[Collected data]

.....

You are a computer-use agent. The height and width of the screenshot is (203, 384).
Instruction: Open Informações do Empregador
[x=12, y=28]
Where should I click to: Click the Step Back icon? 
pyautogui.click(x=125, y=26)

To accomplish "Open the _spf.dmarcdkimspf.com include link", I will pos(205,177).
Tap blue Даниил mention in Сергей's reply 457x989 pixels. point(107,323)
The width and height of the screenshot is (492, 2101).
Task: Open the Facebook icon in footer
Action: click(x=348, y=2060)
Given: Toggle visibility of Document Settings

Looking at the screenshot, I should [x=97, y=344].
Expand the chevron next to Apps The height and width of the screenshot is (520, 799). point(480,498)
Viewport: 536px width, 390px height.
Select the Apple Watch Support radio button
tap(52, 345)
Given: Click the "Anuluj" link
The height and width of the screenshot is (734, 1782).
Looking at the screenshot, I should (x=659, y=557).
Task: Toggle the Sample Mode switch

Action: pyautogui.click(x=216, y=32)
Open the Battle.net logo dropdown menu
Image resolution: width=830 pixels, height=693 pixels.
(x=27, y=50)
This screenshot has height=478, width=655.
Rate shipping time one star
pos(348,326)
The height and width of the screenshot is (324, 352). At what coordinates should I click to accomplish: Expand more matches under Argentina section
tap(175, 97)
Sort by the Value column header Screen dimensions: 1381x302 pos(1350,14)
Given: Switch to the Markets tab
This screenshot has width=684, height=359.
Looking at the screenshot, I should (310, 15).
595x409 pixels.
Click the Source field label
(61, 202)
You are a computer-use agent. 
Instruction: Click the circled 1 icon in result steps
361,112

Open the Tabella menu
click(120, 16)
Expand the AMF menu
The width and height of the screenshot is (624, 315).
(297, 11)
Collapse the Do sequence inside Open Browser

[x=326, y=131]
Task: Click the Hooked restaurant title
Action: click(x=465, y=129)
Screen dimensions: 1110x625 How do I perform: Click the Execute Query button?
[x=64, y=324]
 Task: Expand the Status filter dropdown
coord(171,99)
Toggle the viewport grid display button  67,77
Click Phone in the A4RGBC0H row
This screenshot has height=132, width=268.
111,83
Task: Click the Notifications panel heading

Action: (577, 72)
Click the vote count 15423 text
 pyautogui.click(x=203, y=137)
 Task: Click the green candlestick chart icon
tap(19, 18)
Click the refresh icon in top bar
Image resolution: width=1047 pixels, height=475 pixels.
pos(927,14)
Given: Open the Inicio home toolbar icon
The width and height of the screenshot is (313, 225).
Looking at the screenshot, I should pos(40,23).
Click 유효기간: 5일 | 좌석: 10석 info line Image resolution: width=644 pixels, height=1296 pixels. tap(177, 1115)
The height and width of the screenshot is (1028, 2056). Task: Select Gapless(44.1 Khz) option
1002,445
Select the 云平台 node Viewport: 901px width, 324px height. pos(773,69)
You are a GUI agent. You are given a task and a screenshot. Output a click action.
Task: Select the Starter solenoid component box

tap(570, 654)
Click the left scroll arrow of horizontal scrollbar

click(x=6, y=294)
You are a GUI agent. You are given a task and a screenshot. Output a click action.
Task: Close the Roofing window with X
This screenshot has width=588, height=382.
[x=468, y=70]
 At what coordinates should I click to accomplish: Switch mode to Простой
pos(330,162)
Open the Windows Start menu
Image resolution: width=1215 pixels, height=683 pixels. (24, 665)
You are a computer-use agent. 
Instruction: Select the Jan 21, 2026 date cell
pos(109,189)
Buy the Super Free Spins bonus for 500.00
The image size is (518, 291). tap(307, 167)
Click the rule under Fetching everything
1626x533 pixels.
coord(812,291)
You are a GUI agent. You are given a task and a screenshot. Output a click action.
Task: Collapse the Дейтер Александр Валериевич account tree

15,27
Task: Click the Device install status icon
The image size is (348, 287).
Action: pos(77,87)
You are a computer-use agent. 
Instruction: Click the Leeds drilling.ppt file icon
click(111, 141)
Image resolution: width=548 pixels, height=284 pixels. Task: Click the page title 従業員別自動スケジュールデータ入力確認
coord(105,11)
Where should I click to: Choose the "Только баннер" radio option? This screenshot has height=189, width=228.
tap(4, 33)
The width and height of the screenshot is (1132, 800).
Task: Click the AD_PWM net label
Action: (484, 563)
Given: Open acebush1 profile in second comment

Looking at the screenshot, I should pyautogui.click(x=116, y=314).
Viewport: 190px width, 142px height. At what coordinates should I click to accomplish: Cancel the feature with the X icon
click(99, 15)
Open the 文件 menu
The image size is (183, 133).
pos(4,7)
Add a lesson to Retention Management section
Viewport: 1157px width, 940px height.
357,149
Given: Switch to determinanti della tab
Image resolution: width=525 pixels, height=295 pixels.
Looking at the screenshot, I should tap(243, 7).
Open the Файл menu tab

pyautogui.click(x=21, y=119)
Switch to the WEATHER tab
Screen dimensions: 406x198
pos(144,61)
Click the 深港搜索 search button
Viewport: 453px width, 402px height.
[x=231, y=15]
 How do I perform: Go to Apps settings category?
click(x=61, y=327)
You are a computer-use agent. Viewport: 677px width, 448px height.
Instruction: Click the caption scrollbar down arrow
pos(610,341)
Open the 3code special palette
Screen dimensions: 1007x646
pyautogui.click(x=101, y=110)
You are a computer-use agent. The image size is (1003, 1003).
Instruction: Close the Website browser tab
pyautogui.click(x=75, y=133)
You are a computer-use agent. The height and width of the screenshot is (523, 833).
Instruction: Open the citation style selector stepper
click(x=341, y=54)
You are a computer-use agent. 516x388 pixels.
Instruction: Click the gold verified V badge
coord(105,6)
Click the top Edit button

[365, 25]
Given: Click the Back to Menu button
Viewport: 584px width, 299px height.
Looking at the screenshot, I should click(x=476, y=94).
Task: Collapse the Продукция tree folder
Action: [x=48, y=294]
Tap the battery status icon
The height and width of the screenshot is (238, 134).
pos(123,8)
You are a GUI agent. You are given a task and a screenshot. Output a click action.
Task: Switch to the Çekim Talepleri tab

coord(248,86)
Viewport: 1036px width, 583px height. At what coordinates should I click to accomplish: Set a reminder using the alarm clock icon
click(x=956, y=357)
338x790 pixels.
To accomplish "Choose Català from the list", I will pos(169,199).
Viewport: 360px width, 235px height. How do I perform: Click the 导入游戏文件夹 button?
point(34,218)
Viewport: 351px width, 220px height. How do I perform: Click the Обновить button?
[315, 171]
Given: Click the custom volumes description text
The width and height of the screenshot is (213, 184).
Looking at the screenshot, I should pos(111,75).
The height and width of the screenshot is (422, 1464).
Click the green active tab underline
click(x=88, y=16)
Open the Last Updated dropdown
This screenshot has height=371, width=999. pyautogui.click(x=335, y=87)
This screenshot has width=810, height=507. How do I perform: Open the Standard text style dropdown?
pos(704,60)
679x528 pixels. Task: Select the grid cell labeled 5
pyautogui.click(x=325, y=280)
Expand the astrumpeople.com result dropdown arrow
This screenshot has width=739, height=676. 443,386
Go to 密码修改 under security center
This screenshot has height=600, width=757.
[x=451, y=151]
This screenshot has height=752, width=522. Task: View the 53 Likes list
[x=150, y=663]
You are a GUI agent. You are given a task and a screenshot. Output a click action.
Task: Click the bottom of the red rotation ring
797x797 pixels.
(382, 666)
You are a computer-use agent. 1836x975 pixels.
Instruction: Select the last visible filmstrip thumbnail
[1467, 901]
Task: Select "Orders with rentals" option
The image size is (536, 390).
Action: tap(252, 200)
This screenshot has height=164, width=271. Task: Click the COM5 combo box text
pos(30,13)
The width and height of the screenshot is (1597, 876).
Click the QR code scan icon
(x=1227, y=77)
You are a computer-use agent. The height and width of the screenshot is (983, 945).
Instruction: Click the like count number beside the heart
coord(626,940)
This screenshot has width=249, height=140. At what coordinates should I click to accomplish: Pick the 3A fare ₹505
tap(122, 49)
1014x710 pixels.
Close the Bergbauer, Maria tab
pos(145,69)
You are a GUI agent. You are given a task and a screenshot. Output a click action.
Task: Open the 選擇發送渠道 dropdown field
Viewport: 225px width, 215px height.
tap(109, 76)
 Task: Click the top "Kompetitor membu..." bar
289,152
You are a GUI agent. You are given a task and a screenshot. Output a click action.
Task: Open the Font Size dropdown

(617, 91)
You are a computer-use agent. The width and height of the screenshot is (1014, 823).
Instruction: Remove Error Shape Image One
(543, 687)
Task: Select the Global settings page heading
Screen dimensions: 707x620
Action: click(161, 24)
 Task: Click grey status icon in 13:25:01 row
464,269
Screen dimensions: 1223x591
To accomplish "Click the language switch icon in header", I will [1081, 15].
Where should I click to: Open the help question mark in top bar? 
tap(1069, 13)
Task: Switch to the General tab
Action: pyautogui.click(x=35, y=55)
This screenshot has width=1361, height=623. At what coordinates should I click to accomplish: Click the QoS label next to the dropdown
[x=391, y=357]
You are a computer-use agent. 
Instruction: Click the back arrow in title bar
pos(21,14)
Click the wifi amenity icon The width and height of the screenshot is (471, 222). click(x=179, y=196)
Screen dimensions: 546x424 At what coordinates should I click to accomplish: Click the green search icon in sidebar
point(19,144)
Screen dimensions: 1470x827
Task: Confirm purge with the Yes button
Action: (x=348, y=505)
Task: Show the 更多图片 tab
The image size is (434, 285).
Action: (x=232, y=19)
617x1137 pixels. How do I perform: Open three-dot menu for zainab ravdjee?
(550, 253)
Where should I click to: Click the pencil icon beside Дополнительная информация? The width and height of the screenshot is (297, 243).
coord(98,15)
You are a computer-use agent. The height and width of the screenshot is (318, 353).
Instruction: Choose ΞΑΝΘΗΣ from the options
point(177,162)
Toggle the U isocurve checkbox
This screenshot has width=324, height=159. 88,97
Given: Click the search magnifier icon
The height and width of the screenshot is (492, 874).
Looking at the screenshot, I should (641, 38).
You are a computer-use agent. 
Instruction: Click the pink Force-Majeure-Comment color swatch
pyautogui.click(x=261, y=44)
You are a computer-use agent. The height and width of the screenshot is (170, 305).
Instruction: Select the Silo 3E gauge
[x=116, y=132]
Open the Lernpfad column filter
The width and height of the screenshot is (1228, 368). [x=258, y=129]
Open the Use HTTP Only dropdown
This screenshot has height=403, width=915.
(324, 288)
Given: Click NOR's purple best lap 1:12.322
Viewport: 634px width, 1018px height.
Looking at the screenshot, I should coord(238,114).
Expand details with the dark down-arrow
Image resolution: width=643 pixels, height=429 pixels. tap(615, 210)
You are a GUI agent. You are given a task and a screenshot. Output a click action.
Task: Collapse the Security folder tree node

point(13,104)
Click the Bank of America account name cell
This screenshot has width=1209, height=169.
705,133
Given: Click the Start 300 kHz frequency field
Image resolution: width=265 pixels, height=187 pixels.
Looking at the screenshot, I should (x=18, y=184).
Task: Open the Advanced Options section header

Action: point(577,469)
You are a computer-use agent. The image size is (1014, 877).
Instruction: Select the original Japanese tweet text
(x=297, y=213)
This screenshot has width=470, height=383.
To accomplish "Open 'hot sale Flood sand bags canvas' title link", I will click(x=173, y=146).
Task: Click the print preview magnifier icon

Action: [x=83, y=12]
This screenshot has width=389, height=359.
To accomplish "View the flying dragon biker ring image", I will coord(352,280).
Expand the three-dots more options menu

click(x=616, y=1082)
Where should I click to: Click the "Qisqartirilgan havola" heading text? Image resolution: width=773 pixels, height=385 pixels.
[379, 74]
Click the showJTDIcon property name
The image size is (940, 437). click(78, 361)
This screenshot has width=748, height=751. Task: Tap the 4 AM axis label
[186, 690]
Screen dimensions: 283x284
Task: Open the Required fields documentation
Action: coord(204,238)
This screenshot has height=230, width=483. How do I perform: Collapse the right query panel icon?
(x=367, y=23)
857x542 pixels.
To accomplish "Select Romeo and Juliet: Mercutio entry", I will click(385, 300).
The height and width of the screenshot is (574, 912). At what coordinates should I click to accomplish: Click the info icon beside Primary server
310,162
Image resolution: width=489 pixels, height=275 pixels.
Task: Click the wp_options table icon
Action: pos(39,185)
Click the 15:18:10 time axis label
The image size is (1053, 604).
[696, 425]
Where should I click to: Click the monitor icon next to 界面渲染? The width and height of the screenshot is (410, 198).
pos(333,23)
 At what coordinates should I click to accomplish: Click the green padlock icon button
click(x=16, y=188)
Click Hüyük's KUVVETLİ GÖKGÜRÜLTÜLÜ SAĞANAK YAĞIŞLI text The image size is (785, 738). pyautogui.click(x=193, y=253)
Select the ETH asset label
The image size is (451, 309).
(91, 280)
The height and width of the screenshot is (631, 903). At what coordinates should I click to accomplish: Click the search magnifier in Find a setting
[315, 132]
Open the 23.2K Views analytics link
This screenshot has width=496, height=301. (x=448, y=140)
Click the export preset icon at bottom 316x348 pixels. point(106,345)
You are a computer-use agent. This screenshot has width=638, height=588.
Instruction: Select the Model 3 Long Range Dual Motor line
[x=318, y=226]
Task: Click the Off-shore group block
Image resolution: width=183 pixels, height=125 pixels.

.....

## Exercise objective:
Starting at the first line of the records above, please copy each line exactly until you reach the line containing "Given: Switch to the Markets tab". Include that line and stop there.

## Reply:
You are a computer-use agent. The height and width of the screenshot is (203, 384).
Instruction: Open Informações do Empregador
[x=12, y=28]
Where should I click to: Click the Step Back icon? 
pyautogui.click(x=125, y=26)

To accomplish "Open the _spf.dmarcdkimspf.com include link", I will pos(205,177).
Tap blue Даниил mention in Сергей's reply 457x989 pixels. point(107,323)
The width and height of the screenshot is (492, 2101).
Task: Open the Facebook icon in footer
Action: click(x=348, y=2060)
Given: Toggle visibility of Document Settings

Looking at the screenshot, I should [x=97, y=344].
Expand the chevron next to Apps The height and width of the screenshot is (520, 799). point(480,498)
Viewport: 536px width, 390px height.
Select the Apple Watch Support radio button
tap(52, 345)
Given: Click the "Anuluj" link
The height and width of the screenshot is (734, 1782).
Looking at the screenshot, I should (x=659, y=557).
Task: Toggle the Sample Mode switch

Action: pyautogui.click(x=216, y=32)
Open the Battle.net logo dropdown menu
Image resolution: width=830 pixels, height=693 pixels.
(x=27, y=50)
This screenshot has height=478, width=655.
Rate shipping time one star
pos(348,326)
The height and width of the screenshot is (324, 352). At what coordinates should I click to accomplish: Expand more matches under Argentina section
tap(175, 97)
Sort by the Value column header Screen dimensions: 1381x302 pos(1350,14)
Given: Switch to the Markets tab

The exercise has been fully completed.